NLP Trainers training written exam
September 18, 2012Just a quick note from all the team. Good luck to those who are taking their trainers training written exam today. After 14 days of teaching and of course practitioner and master practitioner study on top of that, the first and for many the most challenging day of the four day evaluation process begins today.
The marking borders for the paper are high pass, pass, low pass or retake. I’m sure today we will see many high passes across the board to get off to a fantastic start to the 4 day evaluation. Tomorrow is presentation day, the day after that demo day and the day after that presenting under challenging circumstances.

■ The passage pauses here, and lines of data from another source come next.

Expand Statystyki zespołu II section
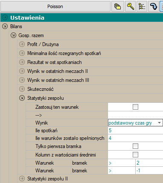This screenshot has height=183, width=163. pyautogui.click(x=22, y=178)
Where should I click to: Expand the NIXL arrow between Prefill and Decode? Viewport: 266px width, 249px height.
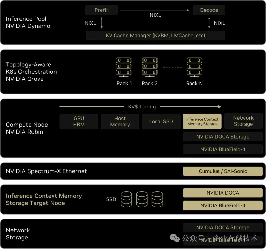click(x=155, y=10)
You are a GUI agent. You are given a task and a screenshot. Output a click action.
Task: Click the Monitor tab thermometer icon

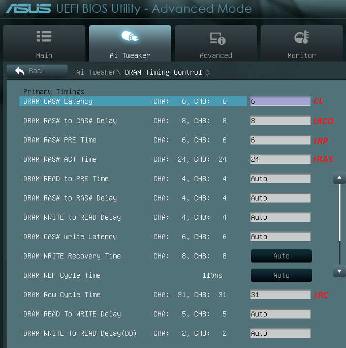click(302, 37)
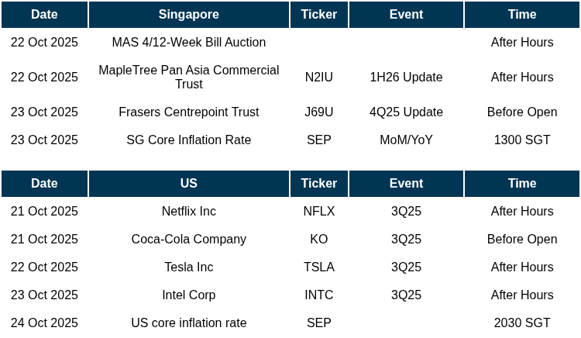Click the 4Q25 Update event cell
Screen dimensions: 581x338
pyautogui.click(x=406, y=112)
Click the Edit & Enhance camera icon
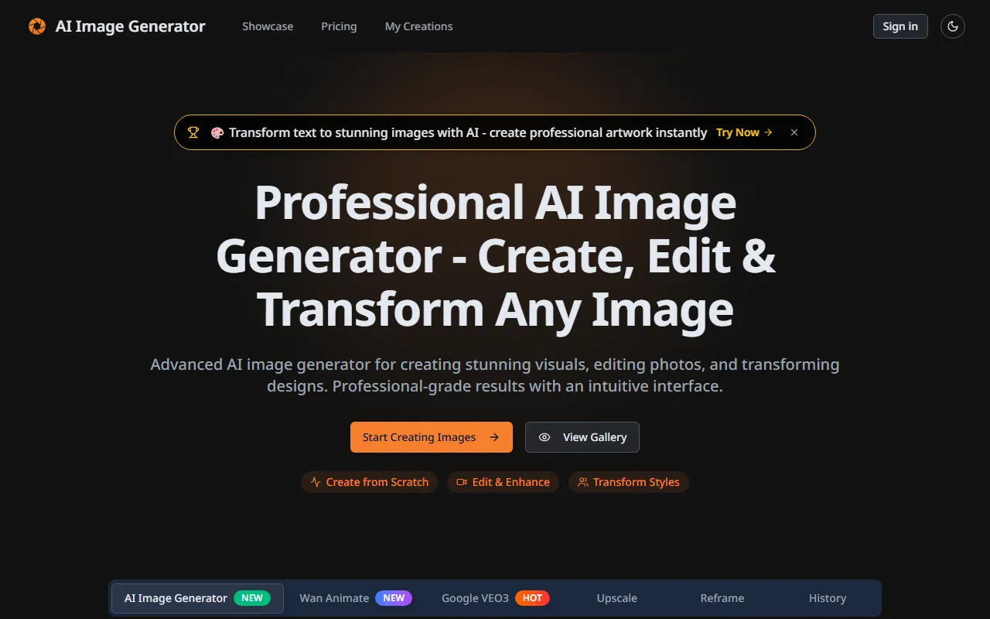 462,482
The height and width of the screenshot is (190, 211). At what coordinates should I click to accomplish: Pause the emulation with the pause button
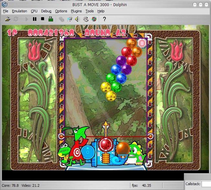click(x=35, y=19)
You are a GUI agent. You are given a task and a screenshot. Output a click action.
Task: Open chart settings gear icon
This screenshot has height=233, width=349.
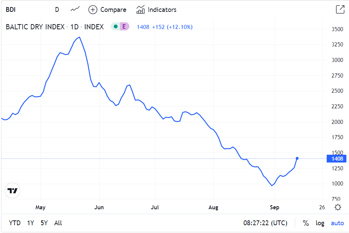tap(337, 207)
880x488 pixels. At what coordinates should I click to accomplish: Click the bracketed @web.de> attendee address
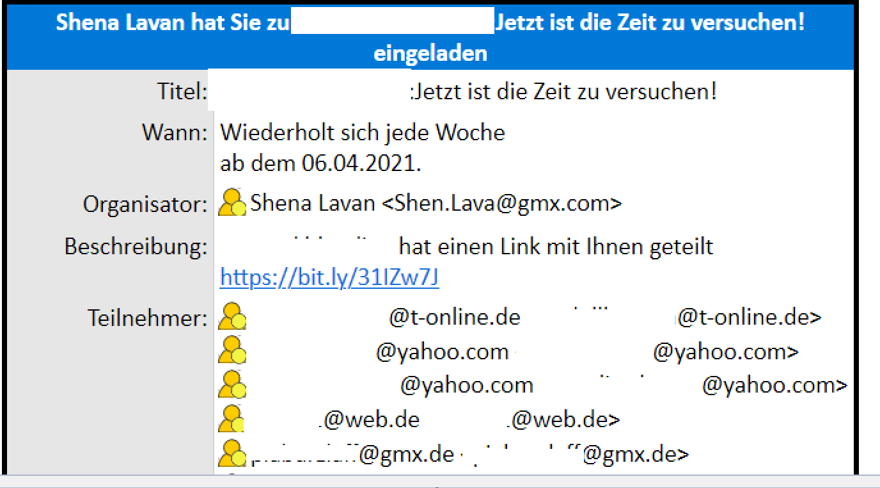[564, 419]
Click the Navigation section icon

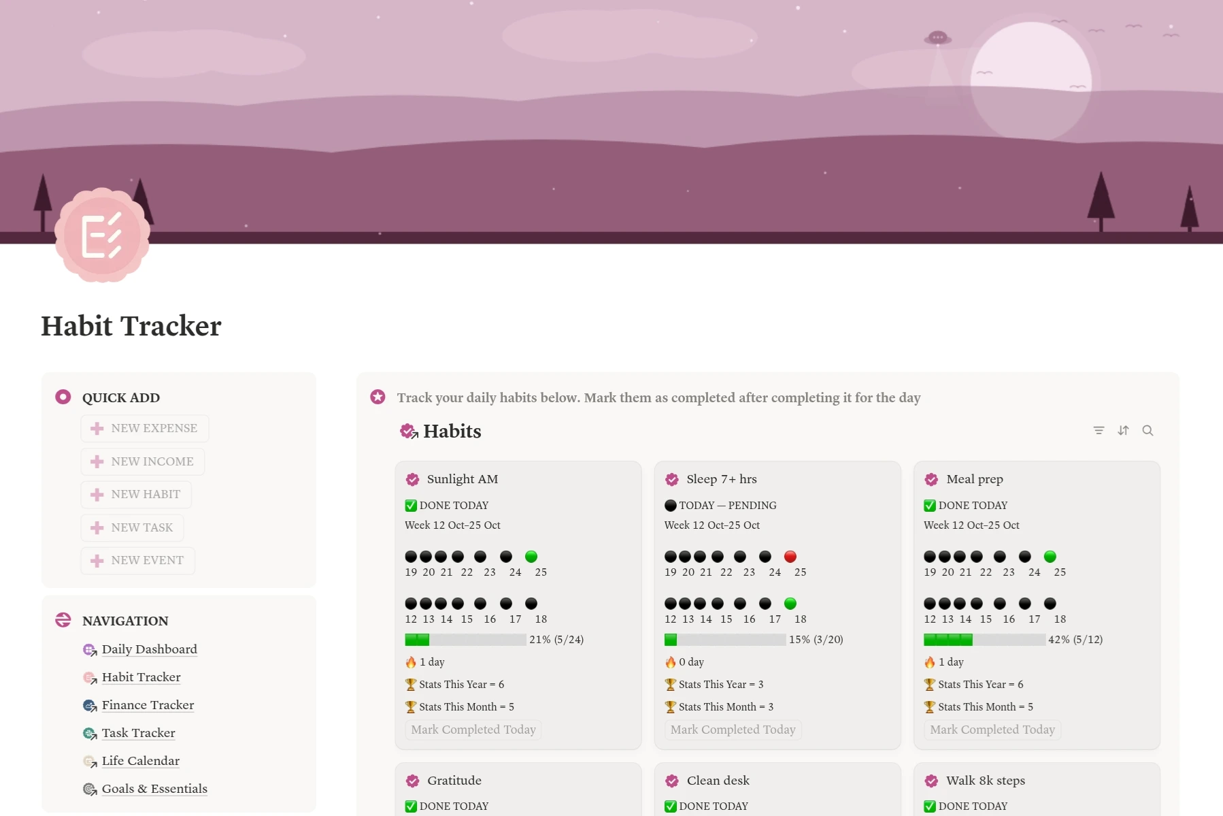(x=63, y=620)
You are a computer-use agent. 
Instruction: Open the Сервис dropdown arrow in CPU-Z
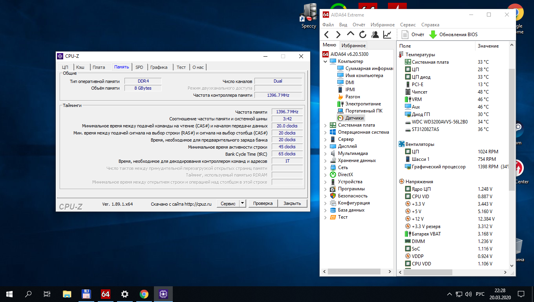click(242, 203)
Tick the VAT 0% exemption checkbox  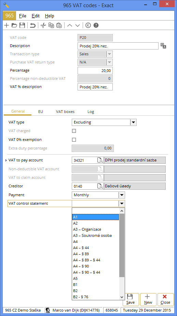tap(74, 140)
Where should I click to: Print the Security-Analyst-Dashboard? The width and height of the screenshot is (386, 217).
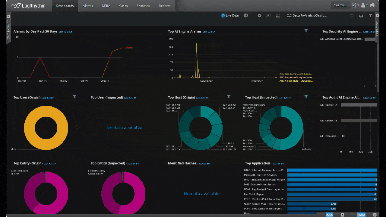pyautogui.click(x=361, y=15)
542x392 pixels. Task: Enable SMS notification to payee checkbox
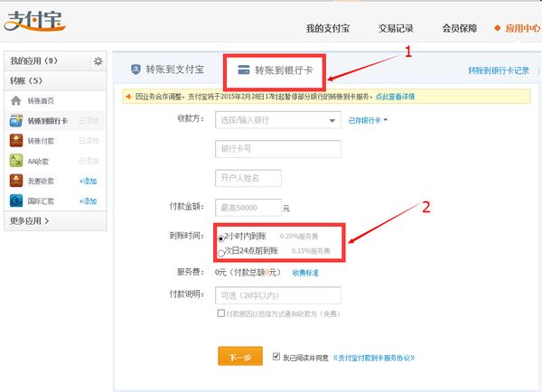pos(221,313)
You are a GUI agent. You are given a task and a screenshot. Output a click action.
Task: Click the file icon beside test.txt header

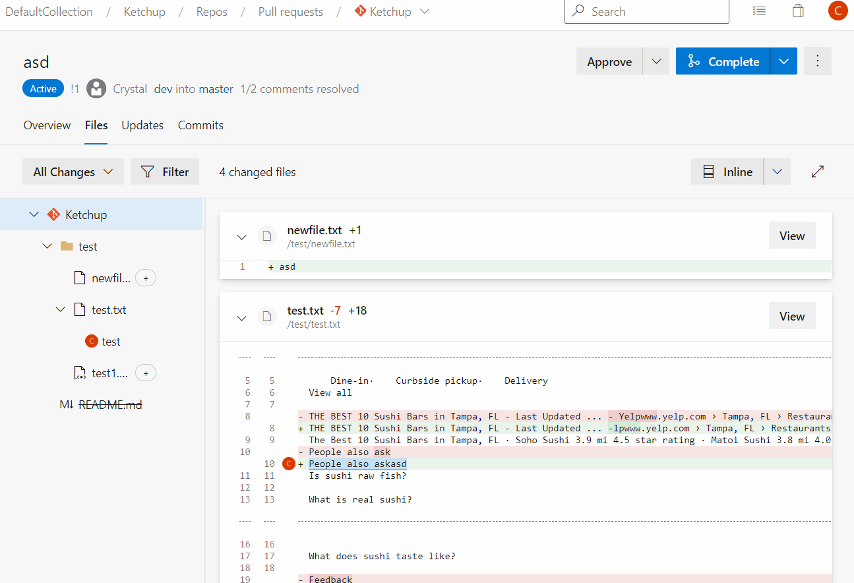[x=267, y=317]
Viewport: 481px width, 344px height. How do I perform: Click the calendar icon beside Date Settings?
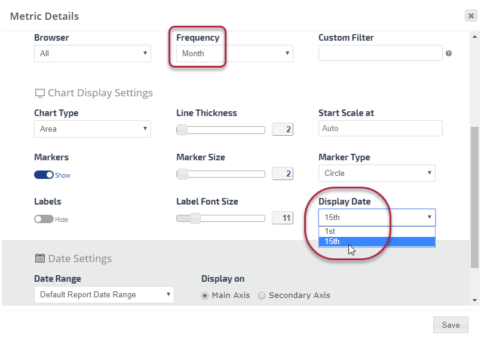pos(40,258)
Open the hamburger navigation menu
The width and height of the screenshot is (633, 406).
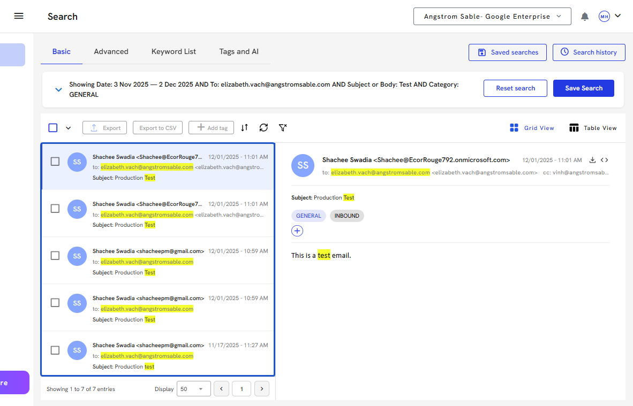pos(19,16)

To pass trainers training the minimum criteria is one low pass and four passes Two low passes or a retake for any part of the assessment will mean a reassessment for those parts of the evaluation. It’s strict but the High standards are intentional, as the ITA, the NLP Academy and John, Carmen and Michael are committed to training the best trainers in the words who are congruent and ready to deliver fantastic trainings within the ITA Standards. This raises the standard in the field, the quality of trained practitioners and the quality of change across the board.
The paper itself is two, two and a half hour exams based on the theory learned at NLP Practitioner level. Intense study is required to pass the evaluation as well as extra reading of particular NLP Books, such as whispering in the wind, the structure of magic volume 1 and 2. At practioner level we look that you can deploy the patterning, at trainers level we expect you to be able to do this already and now look that you can deploy the patterning alongside a strong theoretical knowledge and application of the training and presentation skills learned over the teaching part of the course. The trainers training Evaluation process is tough but more importantly ensures the candidates are truly ready to teach others what they then self have learned.
I’ll give a little more information each day about each specific part of the evaluation.